WORK ITEM. Below are the records. Reproduce exactly the lines from the one containing "Task: Open the settings gear icon" through the final line, and omit any pictures.

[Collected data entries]
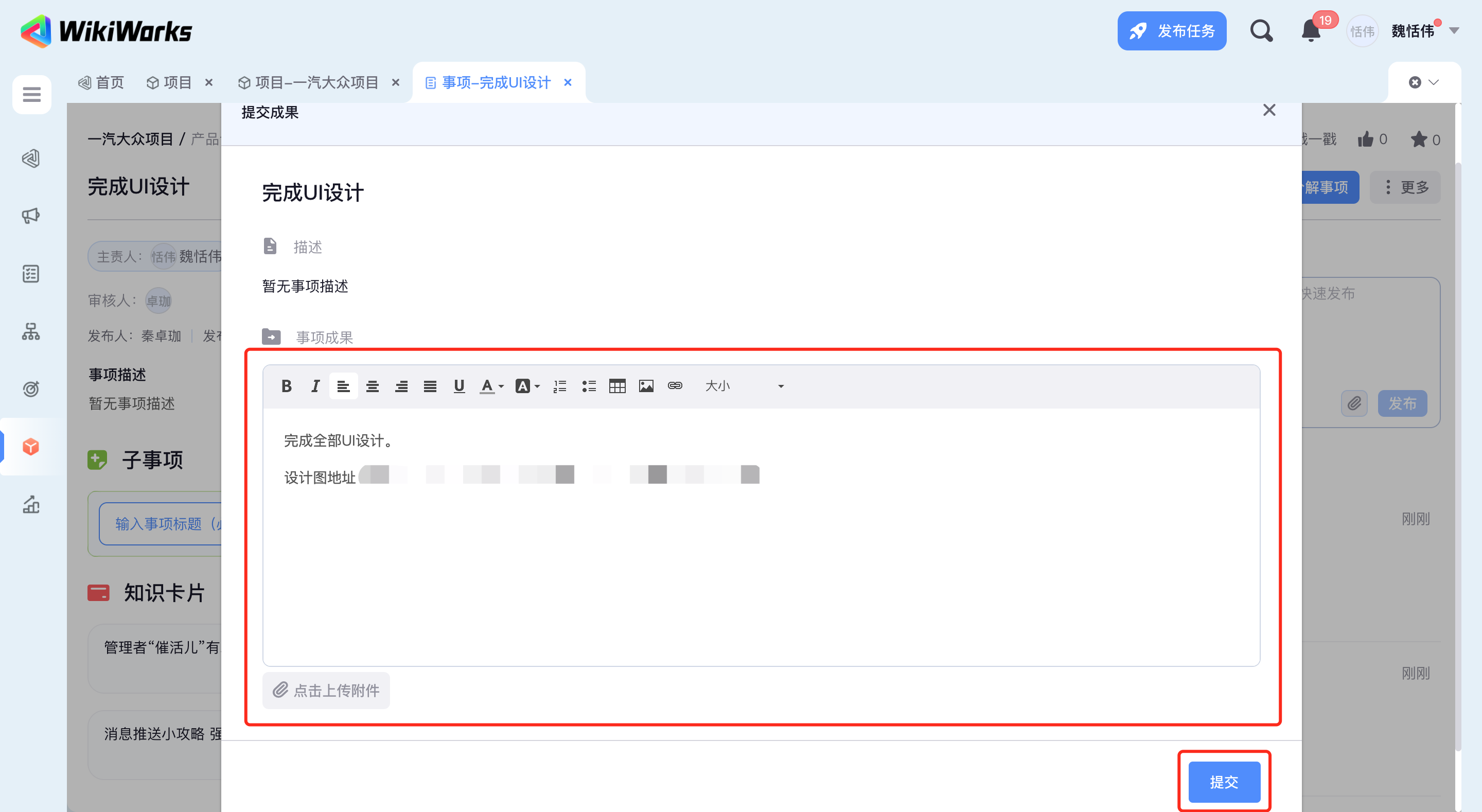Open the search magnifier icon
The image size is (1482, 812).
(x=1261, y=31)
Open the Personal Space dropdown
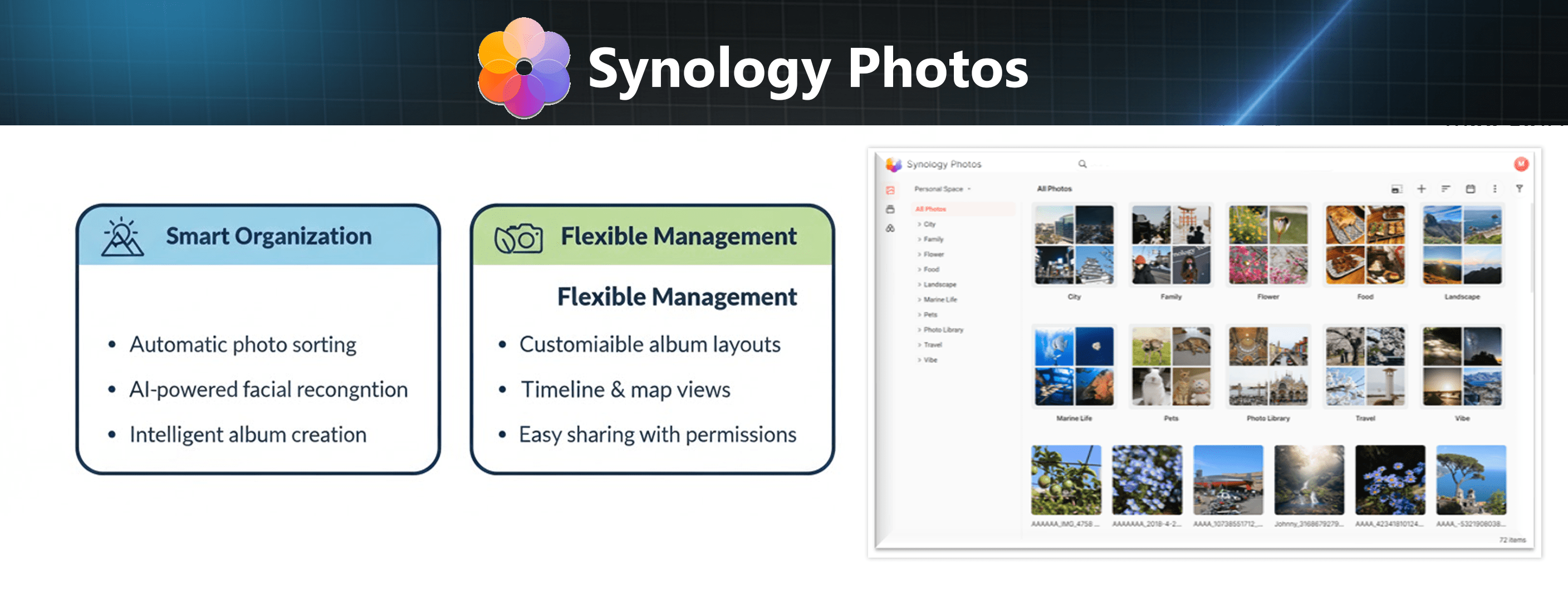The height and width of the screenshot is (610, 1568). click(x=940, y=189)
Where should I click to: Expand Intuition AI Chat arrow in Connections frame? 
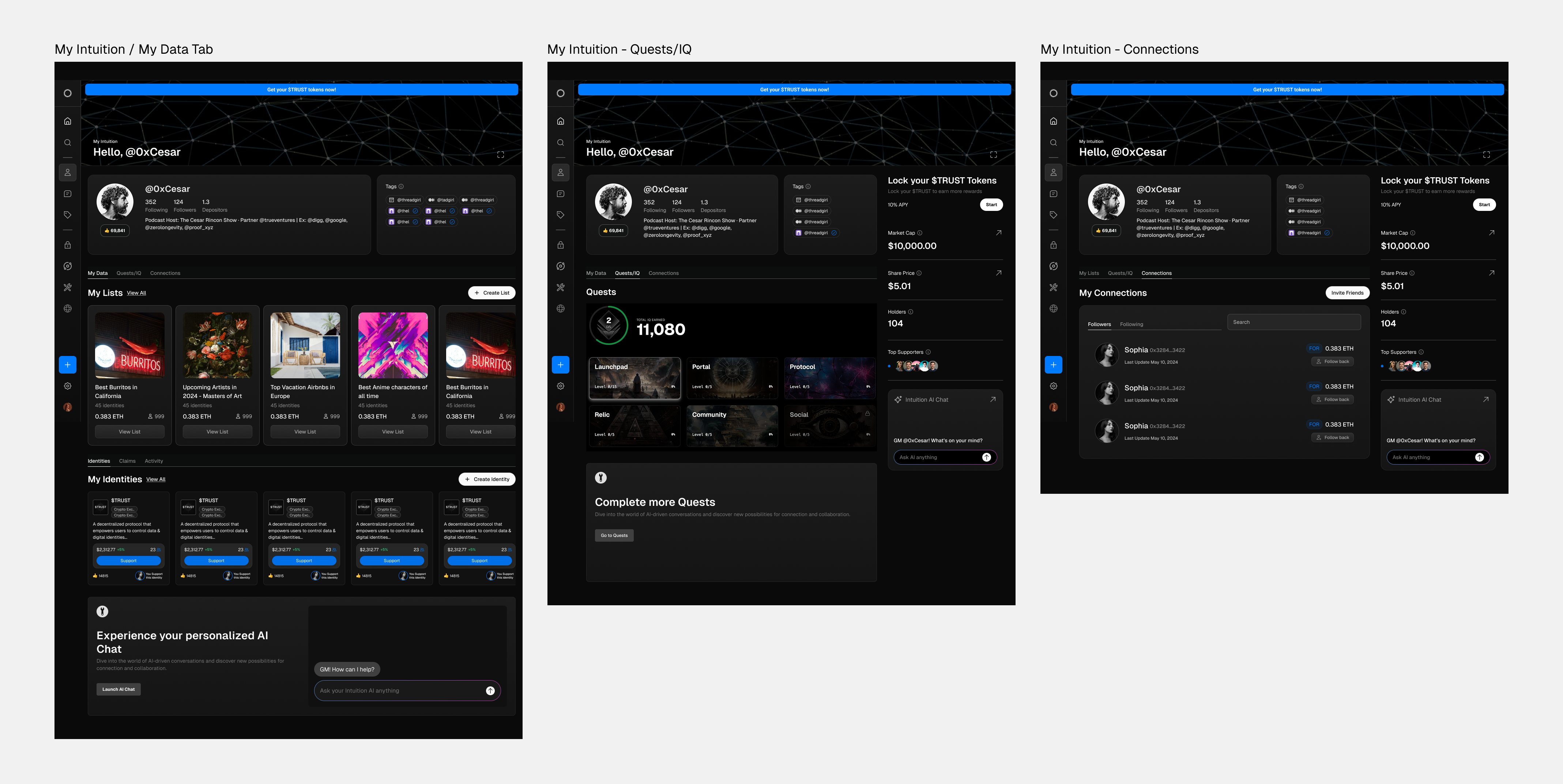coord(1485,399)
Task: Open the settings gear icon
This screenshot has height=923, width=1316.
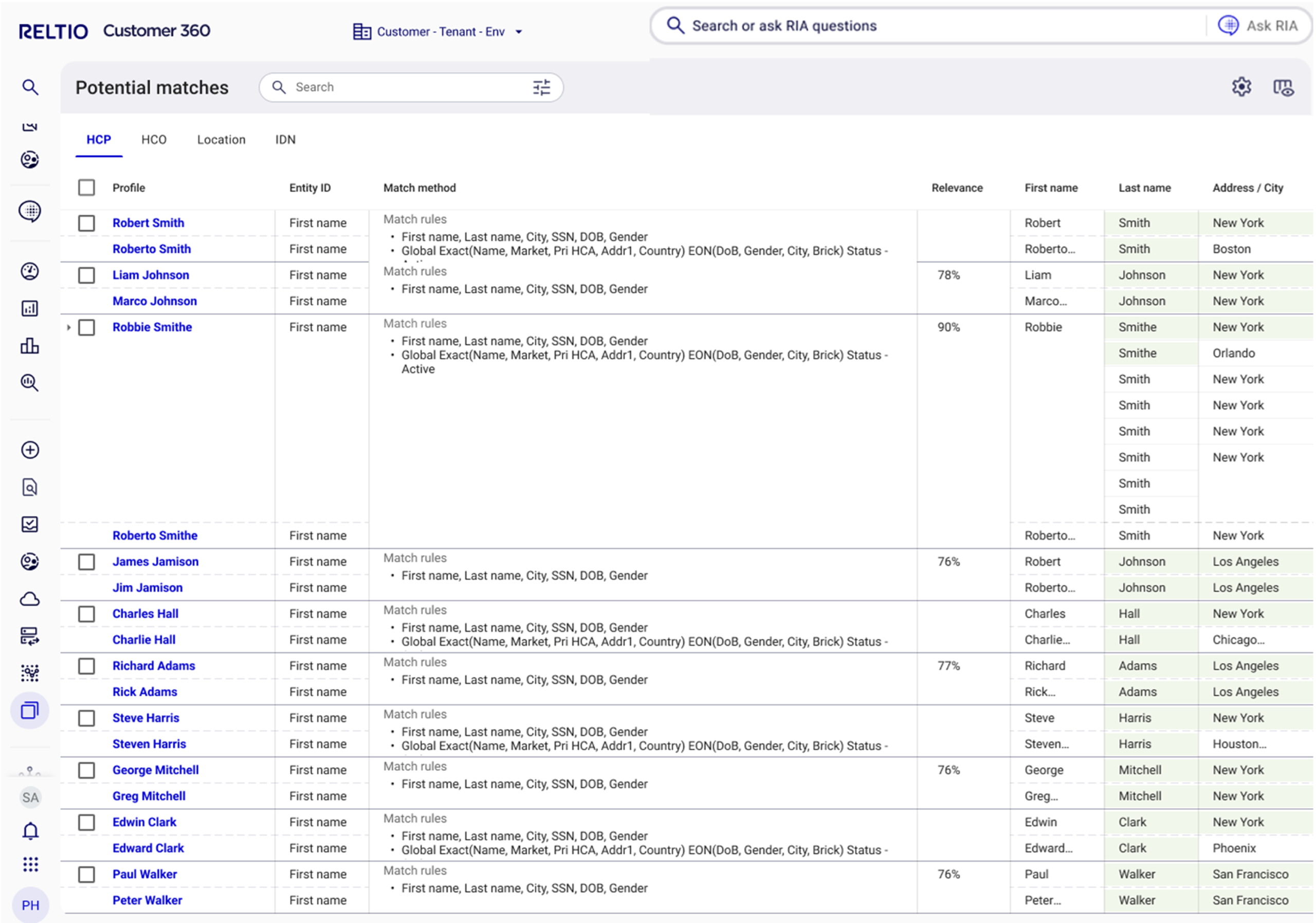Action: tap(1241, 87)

TASK RESULT.
Task: Open the settings gear icon
This screenshot has height=923, width=1316.
Action: tap(1241, 87)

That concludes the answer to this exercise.